Monday, October 03, 2005

Evidence is sought from her




They say that in the twilight of Sir Edward Heath's life his single desire was to stay alive just long enough to attend Margaret Thatcher's funeral.

Fate decreed differently. But far more distressing for Sir Edward must be the fact that he won't be around to see her apprehension on
corruption charges and the final, lasting violation of her and her family's name:

Disclosing that US authorities were seeking aid from UK counterparts, a secret Home Office briefing says: "One visit to the UK involved a meeting with Mrs Margaret Thatcher.

"Evidence is sought from her about that meeting and her involvement in the alleged deception and violation of US criminal laws."

...

The revelations will be a body-blow to Lady Thatcher's reputation and dash Tory morale on the opening day of its crucial party conference.

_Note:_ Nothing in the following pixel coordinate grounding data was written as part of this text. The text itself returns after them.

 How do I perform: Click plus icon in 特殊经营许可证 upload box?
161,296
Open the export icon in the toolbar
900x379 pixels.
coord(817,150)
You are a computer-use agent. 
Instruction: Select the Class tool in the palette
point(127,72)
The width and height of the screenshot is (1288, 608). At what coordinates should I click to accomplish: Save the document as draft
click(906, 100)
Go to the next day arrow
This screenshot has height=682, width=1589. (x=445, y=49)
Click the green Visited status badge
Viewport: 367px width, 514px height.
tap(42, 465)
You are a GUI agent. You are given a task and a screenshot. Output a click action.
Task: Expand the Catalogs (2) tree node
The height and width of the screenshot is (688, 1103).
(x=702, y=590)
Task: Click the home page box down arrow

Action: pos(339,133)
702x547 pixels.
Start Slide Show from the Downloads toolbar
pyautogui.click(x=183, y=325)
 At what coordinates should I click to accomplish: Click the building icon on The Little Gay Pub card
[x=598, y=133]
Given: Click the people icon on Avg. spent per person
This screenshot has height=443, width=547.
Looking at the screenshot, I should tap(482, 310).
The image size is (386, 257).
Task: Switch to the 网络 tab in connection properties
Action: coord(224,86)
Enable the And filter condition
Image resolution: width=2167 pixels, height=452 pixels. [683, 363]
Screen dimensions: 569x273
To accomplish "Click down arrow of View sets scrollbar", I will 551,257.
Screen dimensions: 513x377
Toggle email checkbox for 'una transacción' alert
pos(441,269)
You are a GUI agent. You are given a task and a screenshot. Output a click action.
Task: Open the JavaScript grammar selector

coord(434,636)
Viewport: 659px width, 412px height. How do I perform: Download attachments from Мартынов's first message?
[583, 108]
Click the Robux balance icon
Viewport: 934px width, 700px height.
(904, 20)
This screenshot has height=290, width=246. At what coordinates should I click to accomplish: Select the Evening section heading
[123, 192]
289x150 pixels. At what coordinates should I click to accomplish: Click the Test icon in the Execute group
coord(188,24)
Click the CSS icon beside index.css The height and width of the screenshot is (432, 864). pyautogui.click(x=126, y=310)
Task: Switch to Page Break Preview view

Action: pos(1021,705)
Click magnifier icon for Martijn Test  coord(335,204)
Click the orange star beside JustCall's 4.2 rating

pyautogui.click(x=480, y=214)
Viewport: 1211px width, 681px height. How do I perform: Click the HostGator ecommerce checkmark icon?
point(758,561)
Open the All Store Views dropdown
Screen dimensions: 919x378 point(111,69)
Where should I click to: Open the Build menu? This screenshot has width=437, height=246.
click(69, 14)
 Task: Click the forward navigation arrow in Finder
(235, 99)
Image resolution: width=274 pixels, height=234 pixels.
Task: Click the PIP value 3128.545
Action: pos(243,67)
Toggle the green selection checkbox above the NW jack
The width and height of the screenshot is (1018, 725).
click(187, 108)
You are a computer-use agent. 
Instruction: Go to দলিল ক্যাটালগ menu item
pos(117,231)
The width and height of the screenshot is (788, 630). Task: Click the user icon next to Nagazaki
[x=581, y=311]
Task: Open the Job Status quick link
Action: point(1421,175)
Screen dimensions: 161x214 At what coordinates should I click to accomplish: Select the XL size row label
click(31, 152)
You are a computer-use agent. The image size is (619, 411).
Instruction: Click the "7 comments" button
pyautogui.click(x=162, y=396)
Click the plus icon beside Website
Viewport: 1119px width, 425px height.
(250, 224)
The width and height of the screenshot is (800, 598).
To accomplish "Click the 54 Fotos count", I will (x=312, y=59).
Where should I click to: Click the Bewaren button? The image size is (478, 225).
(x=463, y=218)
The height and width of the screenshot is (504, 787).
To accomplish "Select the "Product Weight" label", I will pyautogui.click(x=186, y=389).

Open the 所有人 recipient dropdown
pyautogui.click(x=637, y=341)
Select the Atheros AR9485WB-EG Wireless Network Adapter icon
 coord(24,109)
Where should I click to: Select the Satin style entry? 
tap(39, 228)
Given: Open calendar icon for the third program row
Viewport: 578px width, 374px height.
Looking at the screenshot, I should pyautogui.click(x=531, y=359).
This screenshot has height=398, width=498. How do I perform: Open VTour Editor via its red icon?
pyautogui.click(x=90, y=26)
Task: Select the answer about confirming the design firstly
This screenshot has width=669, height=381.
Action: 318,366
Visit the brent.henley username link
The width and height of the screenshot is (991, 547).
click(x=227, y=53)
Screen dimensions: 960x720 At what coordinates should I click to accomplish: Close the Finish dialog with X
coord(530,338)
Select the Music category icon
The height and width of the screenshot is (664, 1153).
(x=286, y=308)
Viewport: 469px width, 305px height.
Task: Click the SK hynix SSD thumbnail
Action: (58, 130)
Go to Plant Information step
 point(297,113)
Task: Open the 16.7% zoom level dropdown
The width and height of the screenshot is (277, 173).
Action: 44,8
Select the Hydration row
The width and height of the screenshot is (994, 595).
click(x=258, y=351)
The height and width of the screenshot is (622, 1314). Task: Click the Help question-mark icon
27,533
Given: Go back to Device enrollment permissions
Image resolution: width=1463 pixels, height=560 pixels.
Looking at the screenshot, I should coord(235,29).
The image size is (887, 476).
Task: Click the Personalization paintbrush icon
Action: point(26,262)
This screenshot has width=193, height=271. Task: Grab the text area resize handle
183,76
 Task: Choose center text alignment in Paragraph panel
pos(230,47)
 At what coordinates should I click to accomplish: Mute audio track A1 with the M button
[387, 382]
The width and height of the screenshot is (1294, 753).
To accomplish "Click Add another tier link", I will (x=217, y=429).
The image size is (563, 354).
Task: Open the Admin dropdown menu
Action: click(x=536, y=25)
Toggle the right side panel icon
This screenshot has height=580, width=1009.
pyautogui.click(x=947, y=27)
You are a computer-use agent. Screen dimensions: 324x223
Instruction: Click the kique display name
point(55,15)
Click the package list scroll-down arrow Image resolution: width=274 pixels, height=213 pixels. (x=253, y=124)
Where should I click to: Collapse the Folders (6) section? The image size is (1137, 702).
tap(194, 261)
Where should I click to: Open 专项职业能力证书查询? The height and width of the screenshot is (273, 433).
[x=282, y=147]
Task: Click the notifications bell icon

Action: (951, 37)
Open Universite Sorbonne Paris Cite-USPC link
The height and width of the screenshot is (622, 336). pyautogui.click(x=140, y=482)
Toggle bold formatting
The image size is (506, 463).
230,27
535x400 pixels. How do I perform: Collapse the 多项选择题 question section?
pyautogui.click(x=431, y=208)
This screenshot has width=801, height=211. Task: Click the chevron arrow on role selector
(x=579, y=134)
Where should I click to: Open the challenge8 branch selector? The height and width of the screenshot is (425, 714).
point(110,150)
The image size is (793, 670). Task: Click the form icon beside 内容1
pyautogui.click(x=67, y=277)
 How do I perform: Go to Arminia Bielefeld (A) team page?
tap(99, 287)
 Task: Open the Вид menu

If Lady Thatcher is found to have been involved in the alleged scam she could face a criminal probe in the US or even be banned from travelling to the country.

The investigation that has speckled the Iron Lady's surface with such acidic rust marks is Tom DeLay's indictment in Texas for what is effectively money laundering. This is linked to some pretty heavy charges against Republican super-lobbyist Jack Abramoff, ex-Christian Coalition boy-wonder Ralph Reed and many many others. It is a side-effect of the putsch with which the cro-magnon conservative movement took final, ultimate control of where the money goes:

In 2003, the Republican National Committee could claim that 33 of the top 36 top-level K Street positions were in Republican hands. Today, it's even closer to a clean sweep.

Corporations get their rewards. The oil and gas industry now gives 80 per cent of its campaign cash to Republicans (20 years ago, the split was roughly 50-50), and influence on this year's energy bill was a classic sting. American petrol can now contain a suspected carcinogen; operators of US natural-gas wells can contaminate water aquifers to improve the yields from the wells; the Arctic National Wildlife Refuge is open to oil exploration - concessions all created by DeLay's inside track. And to provide ideological juice, there's a bevy of think-tanks, paid for from the same web of contributions, cranking out the justification that the 'state' and 'regulation' are everywhere and always wrong.

And this comes in conjunction with the Valerie Plame 'Traitorgate' proceedings, which is inseparable from the real reasons we went to war in Iraq which brings us to 9/11, the 2000 Florida election fraud and I think in some not-so-distant-way-at-all held together in a web of.... well of many things. Things that would blow our minds. But for now I'll crib from New Order: 'Power, Corruption and Lies'.

If this stuff is exposed, allowed to be exposed, then there will some kind of god-awful unravelling. I want to revel in the collapse. In seeing such a hateful pack of sewer snakes getting their just deserts, but it won't be a time of celebration. Not when we find out what has been done, what - somnambulantly - we have allowed to be done and the lengths to which these people are ready to go in order to survive.

How odd that Margaret Thatcher's final note, that coveted 'place in history' may be as peripheral roadkill. An ironic postscript to the great meltdown of the movement she once led triumphant in a time that now seems so distant.